To be done:
• A. Write out the part of the training-setup notebook excerpt that begins at the words "# Preprocessing" and stops after the words "mask_count += len(masks)".
• B. Write what comes next in the training-setup notebook excerpt, starting right after its final line.

Document section:
▬▬▬

So we'll adjust the epochs but stick to the batch size of 1.

In [28]:
NUM_EPOCHS = 30
STEPS_PER_EPOCH = 600 # there are 670 images
BATCH_SIZE = 1

# Preprocessing

In [29]:
train_ids = next(os.walk(TRAIN_PATH))

mask_count = 0
for train_id in train_ids[1]:
    masks = next(os.walk(TRAIN_PATH + train_id + '/masks/'))[2]
    mask_count += len(masks)

print('There are {} images.'.format(len(train_ids[1])))
print('There are {} masks.'.format(mask_count))
print('Average {} masks per image.'.format(mask_count // len(train_ids[1])))

In [30]:
#input/
#    stage1_train/
#         image_id/
#             images/
#             masks/
#         image_id/
# ...
train_ids = next(os.walk(TRAIN_PATH))[1]
test_ids = next(os.walk(TEST_PATH))[1]

In [31]:
print(train_ids[:5])

In [32]:
train_X = np.zeros((len(train_ids), IMG_WIDTH, IMG_HEIGHT, IMG_CHANNELS), dtype=np.uint8)
train_Y = np.zeros((len(train_ids), IMG_WIDTH, IMG_HEIGHT, 1), dtype=np.bool)

▬▬▬

Dataset extract:
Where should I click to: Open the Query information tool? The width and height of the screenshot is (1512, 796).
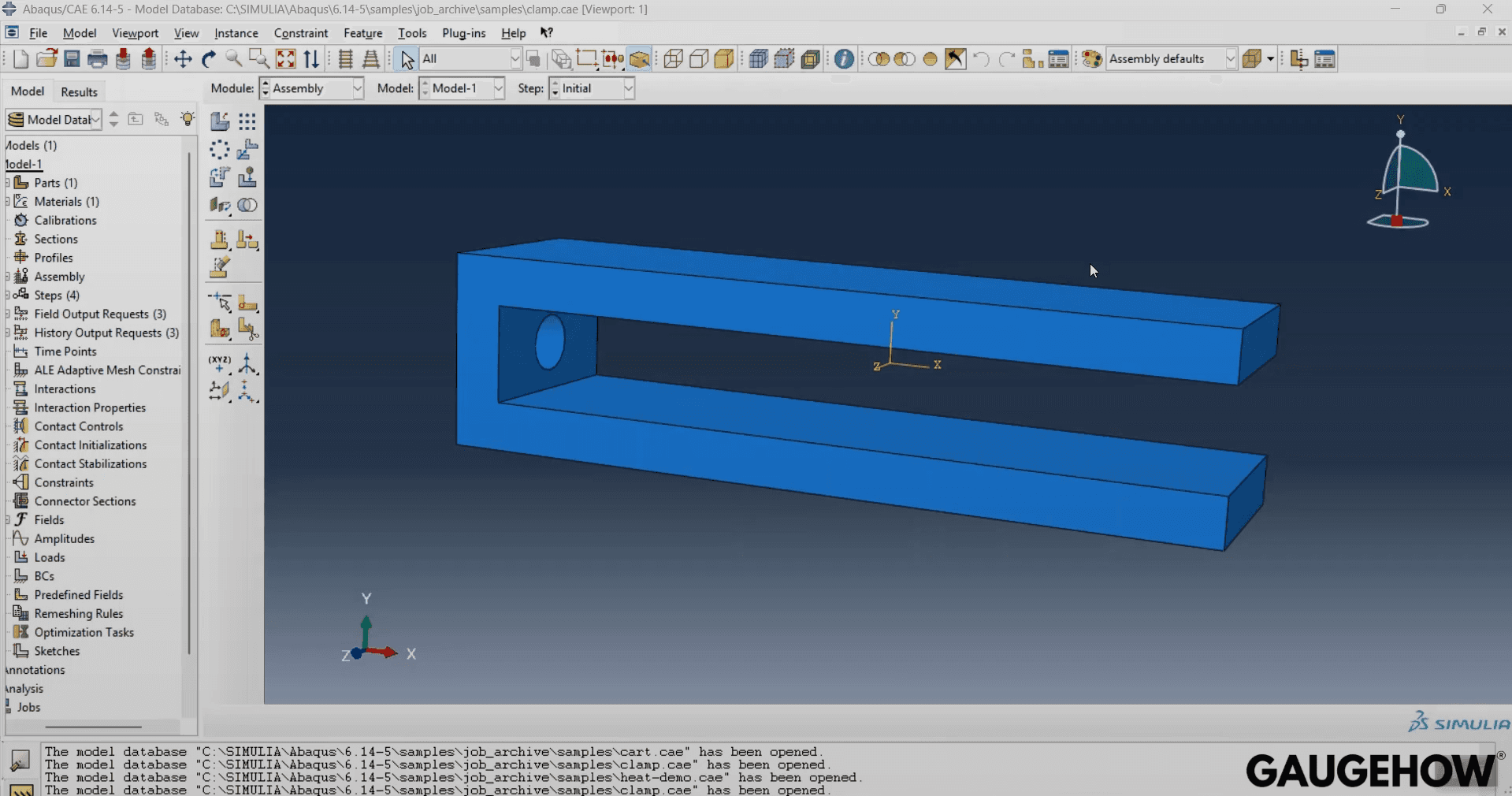point(844,58)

▬▬▬

Responses to the exercise:
• A.
# Preprocessing

In [29]:
train_ids = next(os.walk(TRAIN_PATH))

mask_count = 0
for train_id in train_ids[1]:
    masks = next(os.walk(TRAIN_PATH + train_id + '/masks/'))[2]
    mask_count += len(masks)

• B.
print('Preparing the training data...')

for index_, image_id in tqdm(enumerate(train_ids), total=len(train_ids)):
    # base path
    path = TRAIN_PATH + image_id
    # getting the images
    image_path = path + '/images/' + image_id + '.png'
    image = imread(image_path)
    resized = resize(image, (IMG_WIDTH, IMG_HEIGHT, IMG_CHANNELS), mode='constant', preserve_range=True)
    train_X[index_] = resized
    # getting the masks
    complete_mask = np.zeros((IMG_WIDTH, IMG_HEIGHT, 1), dtype=np.bool)
    for mask_id in next(os.walk(path + '/masks/'))[2]:
        mask_path = path + '/masks/' + mask_id
        mask = imread(mask_path)
        resized_mask = resize(mask, (IMG_WIDTH, IMG_HEIGHT, 1), mode='constant', preserve_range=True)
        # creating one mask for all the masks for this image
        complete_mask = np.maximum(resized_mask, complete_mask)
    train_Y[index_] = complete_mask
    
print(train_X[:5])

> we primarily need shift and rotation invariance as well as
robustness to deformations and gray value variations

In [33]:
datagen = ImageDataGenerator(rotation_range=45, 
                             width_shift_range=0.25, 
                             height_shift_range=0.25, 
                             horizontal_flip=True, 
                             vertical_flip=True)
datagen.fit(train_X)

In [None]:
random_i = random.randint(0, len(train_ids)) 

plt.imshow(train_X[random_i])
plt.show()
plt.imshow(np.squeeze(train_Y[random_i]))
plt.show()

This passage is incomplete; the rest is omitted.